◆ **Data extracted from a collection**:

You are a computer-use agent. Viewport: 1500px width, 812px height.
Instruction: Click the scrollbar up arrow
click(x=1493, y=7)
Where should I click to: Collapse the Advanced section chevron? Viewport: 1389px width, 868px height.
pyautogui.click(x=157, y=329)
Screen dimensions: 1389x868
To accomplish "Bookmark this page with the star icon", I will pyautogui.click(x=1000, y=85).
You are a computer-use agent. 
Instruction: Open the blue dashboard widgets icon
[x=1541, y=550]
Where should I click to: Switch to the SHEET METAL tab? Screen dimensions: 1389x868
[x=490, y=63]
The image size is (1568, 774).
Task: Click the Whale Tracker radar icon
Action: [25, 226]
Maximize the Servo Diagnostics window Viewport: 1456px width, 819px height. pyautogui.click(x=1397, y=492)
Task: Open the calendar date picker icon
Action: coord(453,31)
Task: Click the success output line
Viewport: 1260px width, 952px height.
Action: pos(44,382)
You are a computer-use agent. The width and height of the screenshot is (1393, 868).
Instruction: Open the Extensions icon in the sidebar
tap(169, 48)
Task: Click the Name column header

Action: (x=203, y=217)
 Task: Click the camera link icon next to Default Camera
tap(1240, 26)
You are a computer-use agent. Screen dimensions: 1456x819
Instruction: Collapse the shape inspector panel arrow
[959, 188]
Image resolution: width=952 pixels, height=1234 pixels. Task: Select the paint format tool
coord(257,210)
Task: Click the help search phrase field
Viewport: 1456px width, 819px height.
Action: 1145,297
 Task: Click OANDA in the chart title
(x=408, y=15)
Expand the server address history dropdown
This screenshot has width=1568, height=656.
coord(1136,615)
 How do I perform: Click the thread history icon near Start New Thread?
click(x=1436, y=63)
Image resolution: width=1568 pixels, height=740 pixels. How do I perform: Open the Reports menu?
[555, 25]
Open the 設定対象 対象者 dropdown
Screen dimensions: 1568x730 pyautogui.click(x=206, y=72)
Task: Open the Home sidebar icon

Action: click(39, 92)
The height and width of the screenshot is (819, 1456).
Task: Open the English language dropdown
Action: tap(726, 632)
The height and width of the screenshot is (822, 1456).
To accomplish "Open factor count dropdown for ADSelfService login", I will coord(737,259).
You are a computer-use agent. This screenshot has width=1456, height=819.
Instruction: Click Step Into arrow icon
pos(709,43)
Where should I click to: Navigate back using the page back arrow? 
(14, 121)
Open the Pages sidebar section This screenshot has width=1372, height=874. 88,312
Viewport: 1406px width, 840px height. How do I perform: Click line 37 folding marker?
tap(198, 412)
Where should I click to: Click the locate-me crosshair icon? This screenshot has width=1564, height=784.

◆ **Instructions to follow**:
Write out the records again, exactly as given.

◆ **Result of the exercise**:
You are a computer-use agent. Viewport: 1500px width, 812px height.
Instruction: Click the scrollbar up arrow
click(x=1493, y=7)
Where should I click to: Collapse the Advanced section chevron? Viewport: 1389px width, 868px height.
pyautogui.click(x=157, y=329)
Screen dimensions: 1389x868
To accomplish "Bookmark this page with the star icon", I will pyautogui.click(x=1000, y=85).
You are a computer-use agent. 
Instruction: Open the blue dashboard widgets icon
[x=1541, y=550]
Where should I click to: Switch to the SHEET METAL tab? Screen dimensions: 1389x868
[x=490, y=63]
The image size is (1568, 774).
Task: Click the Whale Tracker radar icon
Action: [25, 226]
Maximize the Servo Diagnostics window Viewport: 1456px width, 819px height. pyautogui.click(x=1397, y=492)
Task: Open the calendar date picker icon
Action: coord(453,31)
Task: Click the success output line
Viewport: 1260px width, 952px height.
Action: pos(44,382)
You are a computer-use agent. The width and height of the screenshot is (1393, 868).
Instruction: Open the Extensions icon in the sidebar
tap(169, 48)
Task: Click the Name column header

Action: (x=203, y=217)
 Task: Click the camera link icon next to Default Camera
tap(1240, 26)
You are a computer-use agent. Screen dimensions: 1456x819
Instruction: Collapse the shape inspector panel arrow
[959, 188]
Image resolution: width=952 pixels, height=1234 pixels. Task: Select the paint format tool
coord(257,210)
Task: Click the help search phrase field
Viewport: 1456px width, 819px height.
Action: 1145,297
 Task: Click OANDA in the chart title
(x=408, y=15)
Expand the server address history dropdown
This screenshot has width=1568, height=656.
coord(1136,615)
 How do I perform: Click the thread history icon near Start New Thread?
click(x=1436, y=63)
Image resolution: width=1568 pixels, height=740 pixels. How do I perform: Open the Reports menu?
[555, 25]
Open the 設定対象 対象者 dropdown
Screen dimensions: 1568x730 pyautogui.click(x=206, y=72)
Task: Open the Home sidebar icon

Action: click(39, 92)
The height and width of the screenshot is (819, 1456).
Task: Open the English language dropdown
Action: tap(726, 632)
The height and width of the screenshot is (822, 1456).
To accomplish "Open factor count dropdown for ADSelfService login", I will coord(737,259).
You are a computer-use agent. This screenshot has width=1456, height=819.
Instruction: Click Step Into arrow icon
pos(709,43)
Where should I click to: Navigate back using the page back arrow? 
(14, 121)
Open the Pages sidebar section This screenshot has width=1372, height=874. 88,312
Viewport: 1406px width, 840px height. How do I perform: Click line 37 folding marker?
tap(198, 412)
Where should I click to: Click the locate-me crosshair icon? This screenshot has width=1564, height=784.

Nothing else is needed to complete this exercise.